If you watch almost any show on television that involves a father these days, it's common to see a dad who is portrayed as an idiot when it comes to his children and family. In real life, many men have been told straight up: You don't really parent; you babysit.

It is estimated that people spent more than $15 billion celebrating dad this past Father's Day. Why all the celebration if dads really don't make that much of a difference in the lives of children?

In an article for the Institute for Family Studies, Dr. William Jeynes, Harvard graduate and professor at California State University, Long Beach, highlights his recent meta-analysis of 34 studies regarding the unique role fathers play in child-rearing. He found statistically significant effects between good fathering and a number of outcomes for both boys and girls.

Jeynes looked at whether fathers make a unique contribution in raising children compared to moms. The meta-analysis included 37,300 subjects. In the study, Jeynes and his team defined the unique fatherhood contribution as paternal monitoring, involvement and child-rearing activities that can be distinguished from activities undertaken by the mother, another guardian, relative or caregiver.

### Raw data
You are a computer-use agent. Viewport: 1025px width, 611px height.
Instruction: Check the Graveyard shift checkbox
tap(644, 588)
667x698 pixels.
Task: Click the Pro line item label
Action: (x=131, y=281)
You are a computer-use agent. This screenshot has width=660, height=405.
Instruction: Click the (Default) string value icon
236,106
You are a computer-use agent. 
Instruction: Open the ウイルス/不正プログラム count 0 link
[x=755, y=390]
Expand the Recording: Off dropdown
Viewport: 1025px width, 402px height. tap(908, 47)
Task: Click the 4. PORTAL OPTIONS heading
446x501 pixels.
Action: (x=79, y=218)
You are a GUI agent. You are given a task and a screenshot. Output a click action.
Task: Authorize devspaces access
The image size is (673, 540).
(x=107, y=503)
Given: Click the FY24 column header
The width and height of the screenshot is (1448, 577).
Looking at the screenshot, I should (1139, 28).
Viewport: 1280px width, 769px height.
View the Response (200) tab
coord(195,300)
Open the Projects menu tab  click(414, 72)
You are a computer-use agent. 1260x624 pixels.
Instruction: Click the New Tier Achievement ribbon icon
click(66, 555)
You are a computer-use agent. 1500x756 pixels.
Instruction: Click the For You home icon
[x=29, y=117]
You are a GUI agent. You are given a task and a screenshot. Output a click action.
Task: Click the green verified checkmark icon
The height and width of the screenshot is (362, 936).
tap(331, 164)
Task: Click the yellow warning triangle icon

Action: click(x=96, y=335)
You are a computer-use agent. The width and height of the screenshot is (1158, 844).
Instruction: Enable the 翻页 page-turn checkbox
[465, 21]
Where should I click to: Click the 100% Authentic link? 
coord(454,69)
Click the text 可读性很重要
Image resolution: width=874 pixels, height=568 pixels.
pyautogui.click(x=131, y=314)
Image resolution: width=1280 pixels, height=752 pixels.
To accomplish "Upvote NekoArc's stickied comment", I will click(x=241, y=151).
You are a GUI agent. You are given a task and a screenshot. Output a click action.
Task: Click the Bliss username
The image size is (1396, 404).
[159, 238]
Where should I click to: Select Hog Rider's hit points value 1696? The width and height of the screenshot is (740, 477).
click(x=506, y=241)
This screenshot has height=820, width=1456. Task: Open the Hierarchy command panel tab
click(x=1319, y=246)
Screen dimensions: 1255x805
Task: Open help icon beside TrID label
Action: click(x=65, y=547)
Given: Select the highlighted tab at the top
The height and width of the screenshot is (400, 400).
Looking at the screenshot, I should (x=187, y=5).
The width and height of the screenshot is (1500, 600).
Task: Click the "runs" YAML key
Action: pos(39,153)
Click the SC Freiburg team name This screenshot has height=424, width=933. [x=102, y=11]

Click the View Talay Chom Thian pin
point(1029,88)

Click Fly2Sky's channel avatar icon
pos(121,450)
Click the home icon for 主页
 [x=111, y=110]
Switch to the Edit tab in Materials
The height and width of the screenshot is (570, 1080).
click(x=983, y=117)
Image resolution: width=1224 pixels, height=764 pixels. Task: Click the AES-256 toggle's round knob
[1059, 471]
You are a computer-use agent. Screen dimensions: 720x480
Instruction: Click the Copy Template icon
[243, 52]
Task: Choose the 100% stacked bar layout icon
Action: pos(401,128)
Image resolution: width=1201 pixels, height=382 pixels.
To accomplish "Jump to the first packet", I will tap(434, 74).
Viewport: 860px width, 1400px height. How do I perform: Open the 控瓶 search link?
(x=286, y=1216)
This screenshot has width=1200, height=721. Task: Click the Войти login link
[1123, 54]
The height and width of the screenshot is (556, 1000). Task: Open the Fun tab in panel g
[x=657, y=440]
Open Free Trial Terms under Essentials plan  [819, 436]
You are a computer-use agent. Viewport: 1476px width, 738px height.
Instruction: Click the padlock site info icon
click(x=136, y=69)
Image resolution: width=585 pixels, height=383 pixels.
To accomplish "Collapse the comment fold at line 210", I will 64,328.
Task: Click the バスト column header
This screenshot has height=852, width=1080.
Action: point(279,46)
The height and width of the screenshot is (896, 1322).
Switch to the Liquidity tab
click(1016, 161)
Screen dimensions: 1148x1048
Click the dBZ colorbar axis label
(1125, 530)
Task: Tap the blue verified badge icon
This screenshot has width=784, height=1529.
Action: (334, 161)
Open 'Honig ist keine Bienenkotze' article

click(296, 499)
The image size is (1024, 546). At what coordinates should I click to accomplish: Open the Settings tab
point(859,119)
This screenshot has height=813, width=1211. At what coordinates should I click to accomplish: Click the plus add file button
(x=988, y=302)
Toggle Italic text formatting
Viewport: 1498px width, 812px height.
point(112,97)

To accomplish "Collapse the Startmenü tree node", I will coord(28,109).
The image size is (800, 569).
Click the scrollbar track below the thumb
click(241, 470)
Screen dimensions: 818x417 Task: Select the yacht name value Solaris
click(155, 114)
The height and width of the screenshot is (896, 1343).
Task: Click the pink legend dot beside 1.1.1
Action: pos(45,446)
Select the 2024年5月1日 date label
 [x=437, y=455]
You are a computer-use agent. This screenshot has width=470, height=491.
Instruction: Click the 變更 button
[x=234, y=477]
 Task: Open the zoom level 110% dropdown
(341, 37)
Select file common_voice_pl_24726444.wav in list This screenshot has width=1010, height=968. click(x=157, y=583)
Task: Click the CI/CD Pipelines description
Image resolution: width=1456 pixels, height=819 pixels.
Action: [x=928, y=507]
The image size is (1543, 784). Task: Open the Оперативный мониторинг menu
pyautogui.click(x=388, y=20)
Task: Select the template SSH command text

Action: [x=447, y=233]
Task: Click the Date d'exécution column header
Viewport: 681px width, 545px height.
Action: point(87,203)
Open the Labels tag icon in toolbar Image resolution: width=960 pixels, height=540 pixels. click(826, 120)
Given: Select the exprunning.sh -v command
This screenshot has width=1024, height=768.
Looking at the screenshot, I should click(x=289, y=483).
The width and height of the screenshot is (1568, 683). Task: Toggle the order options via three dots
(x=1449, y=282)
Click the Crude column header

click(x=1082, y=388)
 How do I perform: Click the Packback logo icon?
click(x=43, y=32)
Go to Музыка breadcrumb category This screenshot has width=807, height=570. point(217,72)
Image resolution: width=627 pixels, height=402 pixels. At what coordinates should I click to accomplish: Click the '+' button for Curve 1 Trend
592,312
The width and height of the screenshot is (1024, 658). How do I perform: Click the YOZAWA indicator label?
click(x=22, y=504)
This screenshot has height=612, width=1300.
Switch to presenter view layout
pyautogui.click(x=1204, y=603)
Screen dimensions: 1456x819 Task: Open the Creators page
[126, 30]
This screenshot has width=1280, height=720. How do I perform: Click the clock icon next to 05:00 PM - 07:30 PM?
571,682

### Task requirements
**A)** Translate this sentence from the passage about fathers into Spanish: "Jeynes looked at whether fathers make a unique contribution in raising children compared to moms."
**B)** Reproduce the part of the passage about fathers between "If you watch" and "parent; you babysit.", inclusive.
The records play no role here.

### Responses in order
**A)** Jeynes examinó si los padres hacen una contribución única en la crianza de los hijos en comparación con las madres.

**B)**
If you watch almost any show on television that involves a father these days, it's common to see a dad who is portrayed as an idiot when it comes to his children and family. In real life, many men have been told straight up: You don't really parent; you babysit.